Ich würde der Person raten sich zu outen und ihr in jedem Falle meine vollste Unterstützung versichern. Das mag der ein oder andere vielleicht naiv finden, da es im Fußball noch viel Aufklärungsarbeit bedarf. Ich finde aber heutzutage sollte sich kein Mensch mehr verstellen müssen, aus Angst wegen der sexuellen Orientierung vom Team oder von den Fans nicht akzeptiert zu werden. Je nach Standing in der Mannschaft kann ein Coming-Out natürlich auch leichter oder schwerer fallen. Es wäre wünschenswert, wenn sich Personen im Profifußball outen würden. Dies würde ein Coming-Out im Amateurfußball wahrscheinlich erleichtern.
Wie bewertest du die aktuellen Kampagnen zu dem Thema?
Ich finde die aktuelle 11Freunde-Kampagne super und hoffe, dass sie Fußballspieler*innen in der Entscheidung bestärken wird sich zu outen. Die Stärke der Kampagne ist der Perspektivwechsel, also dass nicht homosexuelle Spieler, z.B. mit einem Coming-Out, die Debatte auf ein neues Level bringen müssen, sondern wir Mitspieler*innen dafür Verantwortung tragen, ein sicheres Umfeld zu schaffen. Die an der Kampagne teilnehmenden Spieler*innen, die sich mit dem Thema in der Vergangenheit vielleicht wenig oder gar nicht beschäftigt haben, setzen sich nun damit auseinander. Das ist ein wichtiger Schritt.

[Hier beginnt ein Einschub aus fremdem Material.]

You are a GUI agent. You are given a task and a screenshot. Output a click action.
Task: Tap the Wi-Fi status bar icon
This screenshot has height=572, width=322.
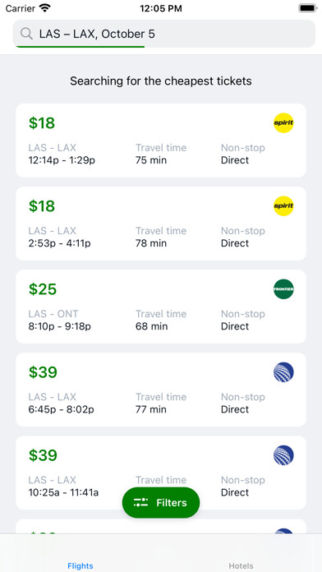(45, 8)
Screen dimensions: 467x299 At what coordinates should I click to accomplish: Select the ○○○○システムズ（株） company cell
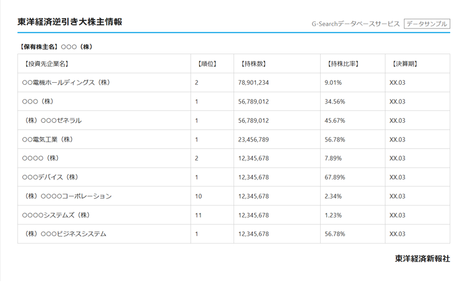click(x=56, y=216)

Was würdest du dir von den Vereinen und Verbänden im Umgang mit Homo- und Trans*phobie wünschen?
Der Fußball als „Volkssport Nummer 1“ muss seiner Verantwortung gerecht werden. Ich wünsche mir von seinen Verbänden und Vereinen, dass sie mehr Initiative übernehmen und sich, wenn das nötige Know-How fehlt, von Expert*innen externe Unterstützung einholen. Der Berliner Fußball-Verband ist da ein gutes Beispiel. Er kooperiert unter anderem mit dem Lesben- und Schwulenverband Berlin-Brandenburg und hat in den letzten Jahren schon einiges in die richtige Richtung bewegen können. Vereine können Verantwortung übernehmen, indem sie bspw. einen Wertekodex aufstellen und diese Werte mit ihren Mitglieder*innen und eben auch ihre Spieler*innen kommunizieren.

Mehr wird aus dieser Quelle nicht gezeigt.